■ REQUIRED WORK:
Type out every line of the data again, exactly.

-- DATA UNDER STUDY follows --

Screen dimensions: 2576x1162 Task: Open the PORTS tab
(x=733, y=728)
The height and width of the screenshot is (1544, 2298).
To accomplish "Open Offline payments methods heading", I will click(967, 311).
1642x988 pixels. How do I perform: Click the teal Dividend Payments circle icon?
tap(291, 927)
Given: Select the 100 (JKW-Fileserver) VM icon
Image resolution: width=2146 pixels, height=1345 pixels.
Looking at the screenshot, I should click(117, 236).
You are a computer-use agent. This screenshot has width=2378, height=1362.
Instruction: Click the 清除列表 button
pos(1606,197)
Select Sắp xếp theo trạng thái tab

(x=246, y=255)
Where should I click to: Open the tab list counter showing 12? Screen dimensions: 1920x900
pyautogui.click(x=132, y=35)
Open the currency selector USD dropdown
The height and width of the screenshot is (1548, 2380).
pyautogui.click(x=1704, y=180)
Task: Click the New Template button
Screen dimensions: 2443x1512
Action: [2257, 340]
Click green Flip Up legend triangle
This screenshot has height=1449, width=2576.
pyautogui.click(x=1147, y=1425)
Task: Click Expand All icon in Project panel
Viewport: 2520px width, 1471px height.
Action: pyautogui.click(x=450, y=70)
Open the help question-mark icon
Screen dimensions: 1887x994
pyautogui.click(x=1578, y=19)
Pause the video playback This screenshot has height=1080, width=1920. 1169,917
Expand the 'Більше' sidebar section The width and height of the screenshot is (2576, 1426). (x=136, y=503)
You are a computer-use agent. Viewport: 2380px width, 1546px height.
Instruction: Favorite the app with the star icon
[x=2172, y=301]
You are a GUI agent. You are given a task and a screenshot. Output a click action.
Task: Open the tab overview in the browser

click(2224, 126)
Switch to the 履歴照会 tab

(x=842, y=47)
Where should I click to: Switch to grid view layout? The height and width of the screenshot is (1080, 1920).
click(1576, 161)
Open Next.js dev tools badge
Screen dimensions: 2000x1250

-- DATA UNDER STUDY concluded --

■ SOLUTION TO THE PROBLEM:
Screen dimensions: 2576x1162 Task: Open the PORTS tab
(x=733, y=728)
The height and width of the screenshot is (1544, 2298).
To accomplish "Open Offline payments methods heading", I will click(967, 311).
1642x988 pixels. How do I perform: Click the teal Dividend Payments circle icon?
tap(291, 927)
Given: Select the 100 (JKW-Fileserver) VM icon
Image resolution: width=2146 pixels, height=1345 pixels.
Looking at the screenshot, I should click(117, 236).
You are a computer-use agent. This screenshot has width=2378, height=1362.
Instruction: Click the 清除列表 button
pos(1606,197)
Select Sắp xếp theo trạng thái tab

(x=246, y=255)
Where should I click to: Open the tab list counter showing 12? Screen dimensions: 1920x900
pyautogui.click(x=132, y=35)
Open the currency selector USD dropdown
The height and width of the screenshot is (1548, 2380).
pyautogui.click(x=1704, y=180)
Task: Click the New Template button
Screen dimensions: 2443x1512
Action: [2257, 340]
Click green Flip Up legend triangle
This screenshot has height=1449, width=2576.
pyautogui.click(x=1147, y=1425)
Task: Click Expand All icon in Project panel
Viewport: 2520px width, 1471px height.
Action: pyautogui.click(x=450, y=70)
Open the help question-mark icon
Screen dimensions: 1887x994
pyautogui.click(x=1578, y=19)
Pause the video playback This screenshot has height=1080, width=1920. 1169,917
Expand the 'Більше' sidebar section The width and height of the screenshot is (2576, 1426). (x=136, y=503)
You are a computer-use agent. Viewport: 2380px width, 1546px height.
Instruction: Favorite the app with the star icon
[x=2172, y=301]
You are a GUI agent. You are given a task and a screenshot. Output a click action.
Task: Open the tab overview in the browser

click(2224, 126)
Switch to the 履歴照会 tab

(x=842, y=47)
Where should I click to: Switch to grid view layout? The height and width of the screenshot is (1080, 1920).
click(1576, 161)
Open Next.js dev tools badge
Screen dimensions: 2000x1250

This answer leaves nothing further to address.